Economía y Política

Columna Tributaria: Las inconsistencias en la reforma fiscal

En el caso de la reforma fiscal, la ley terminó siendo un cúmulo de regulaciones carentes de cohesión, producto de 18 años de remiendos y textos sustitutivos.

El Derecho es un sistema armónico de normas.

En materia tributaria, la constitución señala el deber de contribuir con las cargas públicas. La ley define los elementos esenciales de los tributos. El reglamento desarrolla definiciones y aspectos conceptuales de la ley. Las resoluciones de la Dirección General de Tributación (DGT) deben atender los detalles operativos de la gestión, fiscalización y recaudación. Y las resoluciones concretas deberían reflejar ese efecto sistemático y armónico del ordenamiento tributario.

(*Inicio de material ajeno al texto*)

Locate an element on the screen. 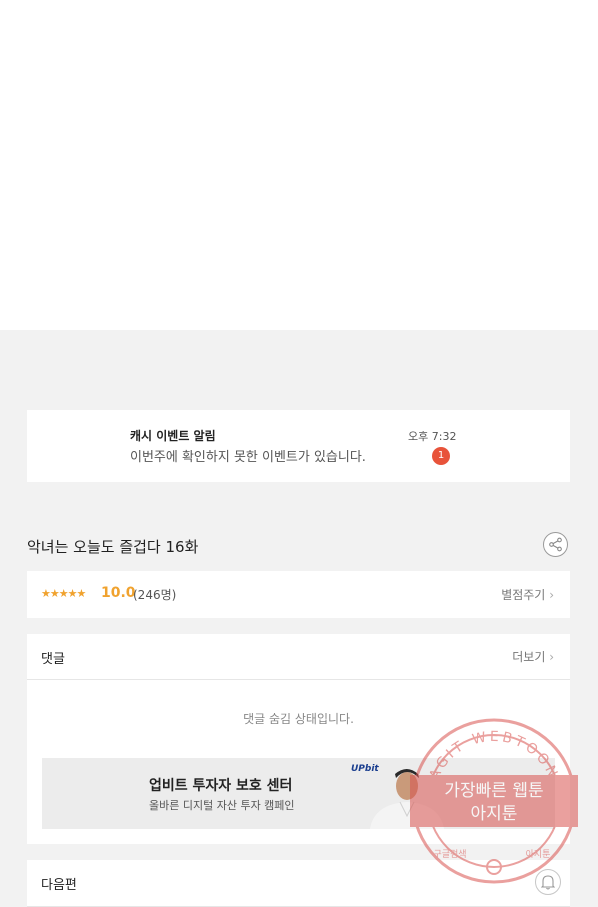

Eso no ha ocurrido en el proceso de adopción de la reforma tributaria: La ley terminó siendo un cúmulo de regulaciones carentes de cohesión, producto de 18 años de remiendos y textos sustitutivos.

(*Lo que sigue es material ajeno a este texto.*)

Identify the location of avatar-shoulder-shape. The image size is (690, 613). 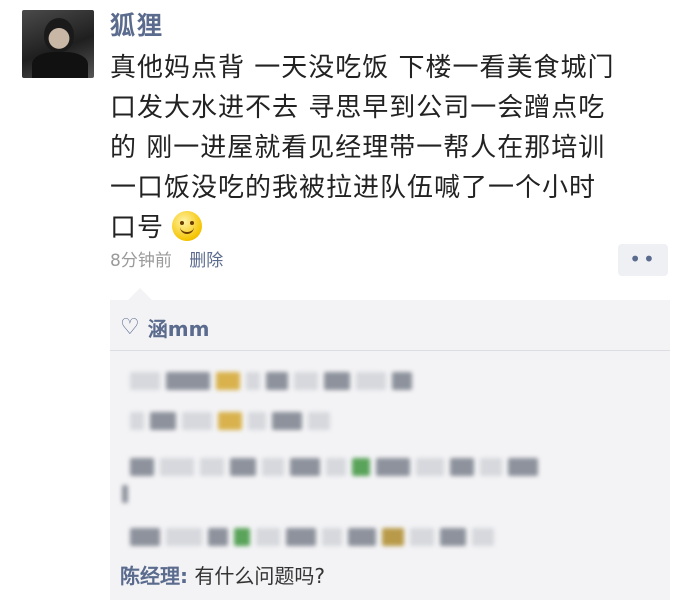
(60, 65).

El Poder Ejecutivo, vía reglamento, muchas veces modifica disposiciones claras, formales y sustanciales contenidas en la ley. Se han usado resoluciones generales donde también se trastoca la ley o sustituye al reglamento. Todo provoca criterios concretos que contradicen la ley, al reglamento; o entre ellos mismos.

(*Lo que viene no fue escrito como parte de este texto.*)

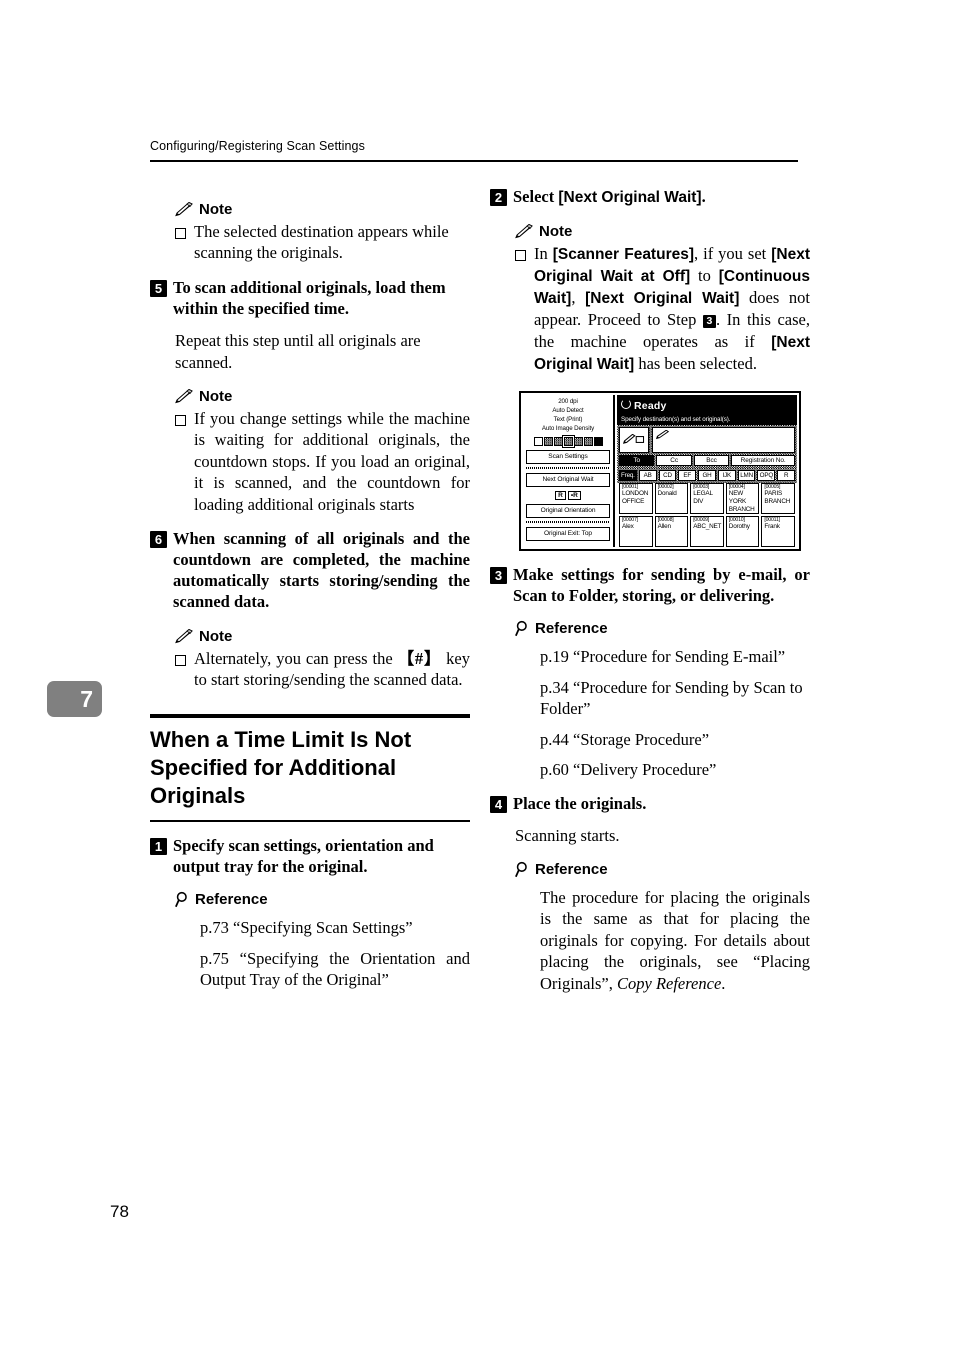  Describe the element at coordinates (158, 288) in the screenshot. I see `step-number: 5` at that location.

¿Ejemplos? Diferencial cambiario: oficio de la DGT que menciona el criterio del devengo; pero generaliza la realización como hecho generador. Globalización por afectación: ¿tenemos renta global? La ley parece decir que sí -y el reglamento pareciera confirmarlo-; pero aparece un criterio de divisibilidad, que implica la coexistencia de regímenes.

En el Impuesto de Valor Aagregado (IVA): exportación e importación de servicios. Para la importación, claramente el consumo es determinante para que el tributo sea aplicable; pero en la exportación no; sino donde se preste el servicio. ¿Cuándo habrá una exportación de servicios donde éste no se preste en Costa Rica? Vinculación “ostensible” para conceder la exoneración del IVA en servicios conexos a la construcción de obra civil. Rentas del capital mobiliario pasivas, a pesar de no provenir de inversiones reguladas. O exigir un empleado para tributar como renta empresarial en ese supuesto. Dividendos gravando rentas del capital.

El etcétera es largo, y la litigiosidad podría ser grande.